Blantyre Magistrate’s Court on Monday acquitted former Shire Buslines chief executive Humphrey Mvula’s cousin Kita Chimzimu Mvula and his business partner Nellie Tonia Banda who were accused of palm-oiling the former bus company boss for awarding their company McHendry Trading a contract to supply goods.
The Anti-Corruption Bureau (ACB) dragged the two to court on allegations that the co-owners of McHendry Trading last year paid K300,000 (over $2000) to Malawi Housing Corporation as part payment for the purchase of a house NE 119 in Nyambadwe on behalf of Humphrey Mvula and another K300,000 to a contractor to construct a fence around the house as a reward to the former Shire Buslines boss fora contract to supply goods to the bus company.

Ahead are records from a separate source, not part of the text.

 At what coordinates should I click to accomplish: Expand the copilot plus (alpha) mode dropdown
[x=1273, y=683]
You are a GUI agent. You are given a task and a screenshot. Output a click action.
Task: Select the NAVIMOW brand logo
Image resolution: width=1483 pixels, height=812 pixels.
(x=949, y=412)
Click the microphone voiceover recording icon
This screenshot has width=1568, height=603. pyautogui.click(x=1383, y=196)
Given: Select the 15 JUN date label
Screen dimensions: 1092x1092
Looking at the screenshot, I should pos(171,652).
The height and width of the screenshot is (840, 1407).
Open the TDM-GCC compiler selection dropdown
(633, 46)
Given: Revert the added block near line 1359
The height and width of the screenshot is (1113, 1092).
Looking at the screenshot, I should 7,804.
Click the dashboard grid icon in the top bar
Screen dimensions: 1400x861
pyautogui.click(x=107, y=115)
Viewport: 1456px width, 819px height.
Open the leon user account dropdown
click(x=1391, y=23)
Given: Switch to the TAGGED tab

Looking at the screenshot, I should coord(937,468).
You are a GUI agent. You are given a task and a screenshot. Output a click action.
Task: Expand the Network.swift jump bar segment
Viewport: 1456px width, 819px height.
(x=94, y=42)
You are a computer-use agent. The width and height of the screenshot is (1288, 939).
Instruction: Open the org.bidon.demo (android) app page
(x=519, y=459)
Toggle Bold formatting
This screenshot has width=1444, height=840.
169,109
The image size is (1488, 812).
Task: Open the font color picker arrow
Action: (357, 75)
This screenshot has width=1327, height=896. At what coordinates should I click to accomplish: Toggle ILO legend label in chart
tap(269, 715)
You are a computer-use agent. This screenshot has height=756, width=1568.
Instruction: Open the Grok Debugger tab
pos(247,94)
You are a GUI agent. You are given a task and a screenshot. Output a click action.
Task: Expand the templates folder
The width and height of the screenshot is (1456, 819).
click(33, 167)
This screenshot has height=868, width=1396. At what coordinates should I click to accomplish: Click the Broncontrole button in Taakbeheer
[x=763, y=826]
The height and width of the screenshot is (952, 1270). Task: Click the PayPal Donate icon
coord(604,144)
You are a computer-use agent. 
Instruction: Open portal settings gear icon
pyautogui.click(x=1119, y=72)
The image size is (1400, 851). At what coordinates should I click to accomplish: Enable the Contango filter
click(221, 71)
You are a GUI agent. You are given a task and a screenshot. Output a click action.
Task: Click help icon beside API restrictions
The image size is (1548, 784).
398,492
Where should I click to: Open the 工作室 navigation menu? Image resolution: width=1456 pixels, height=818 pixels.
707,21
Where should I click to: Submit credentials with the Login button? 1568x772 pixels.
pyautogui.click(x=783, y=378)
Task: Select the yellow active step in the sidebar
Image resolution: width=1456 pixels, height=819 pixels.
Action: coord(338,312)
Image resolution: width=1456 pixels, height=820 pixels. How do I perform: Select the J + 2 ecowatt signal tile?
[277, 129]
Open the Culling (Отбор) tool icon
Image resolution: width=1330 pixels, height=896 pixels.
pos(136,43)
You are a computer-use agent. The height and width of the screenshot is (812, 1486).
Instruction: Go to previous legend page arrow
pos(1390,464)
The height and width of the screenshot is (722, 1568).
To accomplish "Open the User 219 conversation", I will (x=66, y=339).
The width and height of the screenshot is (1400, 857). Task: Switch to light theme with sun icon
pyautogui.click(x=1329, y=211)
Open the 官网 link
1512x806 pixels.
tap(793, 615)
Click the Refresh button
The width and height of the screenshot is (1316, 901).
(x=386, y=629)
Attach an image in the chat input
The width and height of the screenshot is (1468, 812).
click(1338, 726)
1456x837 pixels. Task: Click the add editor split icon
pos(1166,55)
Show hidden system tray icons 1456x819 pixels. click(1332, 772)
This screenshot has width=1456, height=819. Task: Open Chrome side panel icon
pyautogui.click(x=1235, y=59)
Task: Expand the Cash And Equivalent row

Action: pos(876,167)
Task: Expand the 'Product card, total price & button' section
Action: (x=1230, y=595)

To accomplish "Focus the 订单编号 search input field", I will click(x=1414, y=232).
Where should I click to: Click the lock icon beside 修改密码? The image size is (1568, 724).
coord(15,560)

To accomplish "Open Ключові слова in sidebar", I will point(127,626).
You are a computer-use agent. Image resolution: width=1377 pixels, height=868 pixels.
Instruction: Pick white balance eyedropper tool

Delivering the ruling on Monday, Chief Resident Magistrate David Kadwa said the ACB failed to prove that Shire Buslines Limited is a public company and therefore had no sufficient grounds to prosecute the two on counts of corrupting a public officer.
“In charging a person with corruption the state must produce written evidence that the defendant is a public servant. The onus is on the state to prove that the corruptee was a public officer. In this case the Anti-Corruption Bureau failed to prove to the court that Shire Buslines Limited is a public company.
“I hold that Shire Bus Company is a private company and therefore Mr Humphrey Mvula was not a public officer. I thus acquit the accused because the state has not proved that the corruptee was a public officer,” said Kadwa while citing previous cases to back up his ruling.
He defined a public officer as any person who is a member of, or an employee of a public body, a public body being a government department, statutory corporation or any other body set up by government.
In an interview after the ruling, ACB chief prosecutor Gaston Mwenelupembe said he was not satisfied with the determination that Shire Buslines is not a public company but was quick to state that “it would be very premature to say whether the bureau will appeal or not because the decision requires wider consultation” and that he works under instructions from the bureau’s director.